20 April 2012

Too Good To Be True

Today I had a late lunch-early dinner with a friend of mine who's transitioning from male to female.  I remarked upon some of the changes I've seen in her appearance:  the growth of her breasts, the elongation of her facial lines and such.   She has been thinking about facial surgeries, she says.  We mentioned some of the surgeons who do the work she wants, and she said she's ruled out one in particular who's well-known in the field.  "For one thing, he's getting old," she said, "and I'm not sure I'd trust his hands."  I can understand that sentiment;  I ruled out one surgeon whom I'd considered for my GRS/SRS for that very reason.  


However, my friend made another point--one I agreed with--about the plastic surgeon she'd ruled out:  "I looked at his results.  They all look like Barbie dolls."


What's really interesting, to me, about her observation is that before I started my transition, I would have wanted some version of the "Barbie" look.  Although I knew, deep down, that I never could look that way, I thought it was a sure-fire way to "pass."  And, those who made the transition in the early days of hormone treatments and surgery aspired to such plastic perfection.  Some, like Christine Jorgensen, almost seamlessly transitioned into it.  Others tried.

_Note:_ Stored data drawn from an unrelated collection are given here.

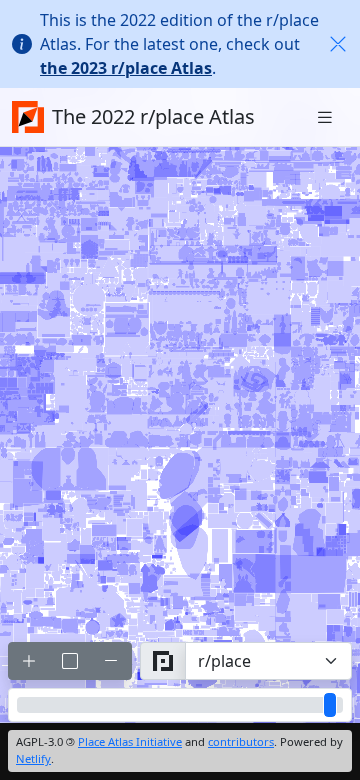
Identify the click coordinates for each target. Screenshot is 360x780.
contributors (241, 741)
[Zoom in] (29, 661)
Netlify (33, 758)
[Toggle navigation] (325, 117)
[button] (338, 44)
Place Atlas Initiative (130, 741)
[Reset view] (70, 661)
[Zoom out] (111, 661)
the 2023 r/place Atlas (126, 68)
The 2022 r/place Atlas (153, 116)
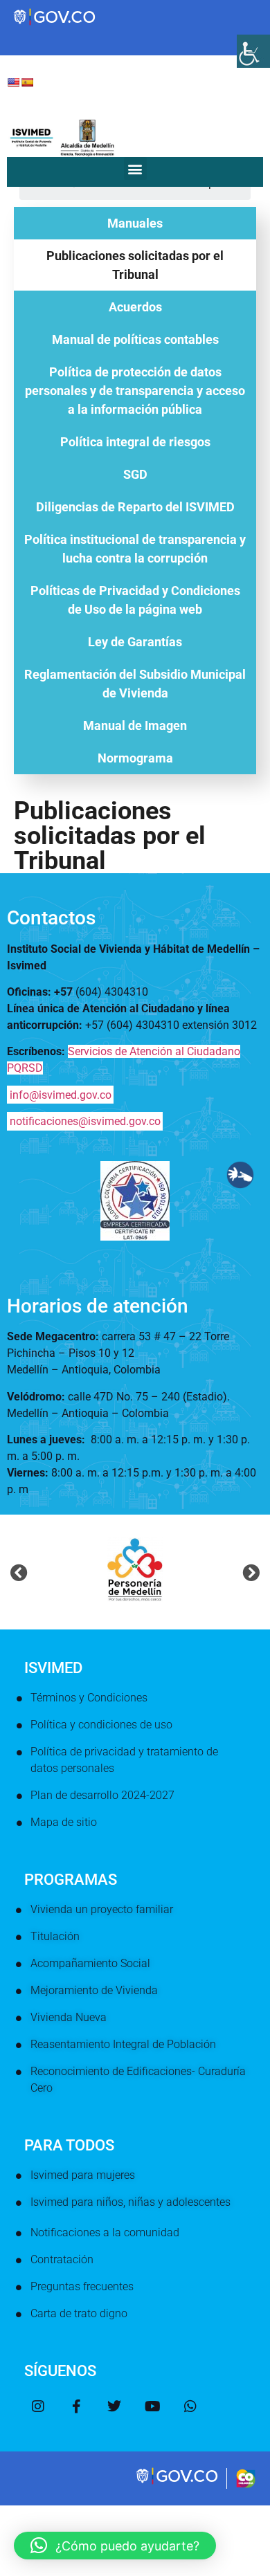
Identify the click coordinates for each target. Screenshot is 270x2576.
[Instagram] (38, 2406)
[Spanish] (27, 82)
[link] (177, 2483)
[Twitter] (114, 2406)
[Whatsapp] (190, 2406)
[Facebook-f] (76, 2406)
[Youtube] (152, 2406)
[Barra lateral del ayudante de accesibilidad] (253, 51)
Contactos (51, 917)
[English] (13, 82)
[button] (135, 168)
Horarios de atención (97, 1306)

However, what my friend--and I-- want is to ---.  She described a recent trip, during which she dressed "androgynously" but was still addressed by female titles and pronouns.  "I want to be able to wear men's clothes and still be addressed in the same way," she says.


Perhaps that's the best any of us can hope for.  After all, looking like a Barbie doll would leave a trans woman just as vulnerable to scrutiny, ostracism and worse as she would be if she looked like a man in a dress.